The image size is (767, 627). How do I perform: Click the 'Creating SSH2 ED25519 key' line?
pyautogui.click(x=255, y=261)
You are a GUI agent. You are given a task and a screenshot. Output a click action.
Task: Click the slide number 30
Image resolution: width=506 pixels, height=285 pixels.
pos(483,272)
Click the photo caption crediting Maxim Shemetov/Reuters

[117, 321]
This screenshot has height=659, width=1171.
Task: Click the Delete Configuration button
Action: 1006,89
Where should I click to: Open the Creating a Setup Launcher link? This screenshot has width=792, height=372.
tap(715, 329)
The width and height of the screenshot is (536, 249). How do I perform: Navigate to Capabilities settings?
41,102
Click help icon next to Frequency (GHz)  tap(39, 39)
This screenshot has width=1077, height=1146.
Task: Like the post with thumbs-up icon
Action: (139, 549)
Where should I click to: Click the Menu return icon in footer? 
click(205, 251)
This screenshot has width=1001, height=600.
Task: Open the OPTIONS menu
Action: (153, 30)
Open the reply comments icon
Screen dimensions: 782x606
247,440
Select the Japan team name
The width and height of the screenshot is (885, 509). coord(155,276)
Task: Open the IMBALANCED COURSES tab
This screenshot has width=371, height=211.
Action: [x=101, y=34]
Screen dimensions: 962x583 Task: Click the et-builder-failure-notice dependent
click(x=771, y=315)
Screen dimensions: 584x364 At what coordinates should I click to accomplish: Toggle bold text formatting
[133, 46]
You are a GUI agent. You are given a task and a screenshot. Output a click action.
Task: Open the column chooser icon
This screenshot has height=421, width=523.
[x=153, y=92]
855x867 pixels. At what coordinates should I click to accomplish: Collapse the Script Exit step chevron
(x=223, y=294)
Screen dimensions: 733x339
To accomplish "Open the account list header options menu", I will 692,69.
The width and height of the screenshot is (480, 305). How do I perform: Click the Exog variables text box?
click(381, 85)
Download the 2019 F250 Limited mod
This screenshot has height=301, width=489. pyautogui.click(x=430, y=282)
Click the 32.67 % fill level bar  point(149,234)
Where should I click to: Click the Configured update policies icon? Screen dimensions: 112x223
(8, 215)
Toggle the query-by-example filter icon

- [AIM OF THE EXERCISE] Every entry above should be transcribed exactly as it appears.

- [RESULT OF THIS EXERCISE]
The image size is (767, 627). How do I perform: Click the 'Creating SSH2 ED25519 key' line?
pyautogui.click(x=255, y=261)
You are a GUI agent. You are given a task and a screenshot. Output a click action.
Task: Click the slide number 30
Image resolution: width=506 pixels, height=285 pixels.
pos(483,272)
Click the photo caption crediting Maxim Shemetov/Reuters

[117, 321]
This screenshot has height=659, width=1171.
Task: Click the Delete Configuration button
Action: 1006,89
Where should I click to: Open the Creating a Setup Launcher link? This screenshot has width=792, height=372.
tap(715, 329)
The width and height of the screenshot is (536, 249). How do I perform: Navigate to Capabilities settings?
41,102
Click help icon next to Frequency (GHz)  tap(39, 39)
This screenshot has width=1077, height=1146.
Task: Like the post with thumbs-up icon
Action: (139, 549)
Where should I click to: Click the Menu return icon in footer? 
click(205, 251)
This screenshot has width=1001, height=600.
Task: Open the OPTIONS menu
Action: (153, 30)
Open the reply comments icon
Screen dimensions: 782x606
247,440
Select the Japan team name
The width and height of the screenshot is (885, 509). coord(155,276)
Task: Open the IMBALANCED COURSES tab
This screenshot has width=371, height=211.
Action: [x=101, y=34]
Screen dimensions: 962x583 Task: Click the et-builder-failure-notice dependent
click(x=771, y=315)
Screen dimensions: 584x364 At what coordinates should I click to accomplish: Toggle bold text formatting
[133, 46]
You are a GUI agent. You are given a task and a screenshot. Output a click action.
Task: Open the column chooser icon
This screenshot has height=421, width=523.
[x=153, y=92]
855x867 pixels. At what coordinates should I click to accomplish: Collapse the Script Exit step chevron
(x=223, y=294)
Screen dimensions: 733x339
To accomplish "Open the account list header options menu", I will 692,69.
The width and height of the screenshot is (480, 305). How do I perform: Click the Exog variables text box?
click(381, 85)
Download the 2019 F250 Limited mod
This screenshot has height=301, width=489. pyautogui.click(x=430, y=282)
Click the 32.67 % fill level bar  point(149,234)
Where should I click to: Click the Configured update policies icon? Screen dimensions: 112x223
(8, 215)
Toggle the query-by-example filter icon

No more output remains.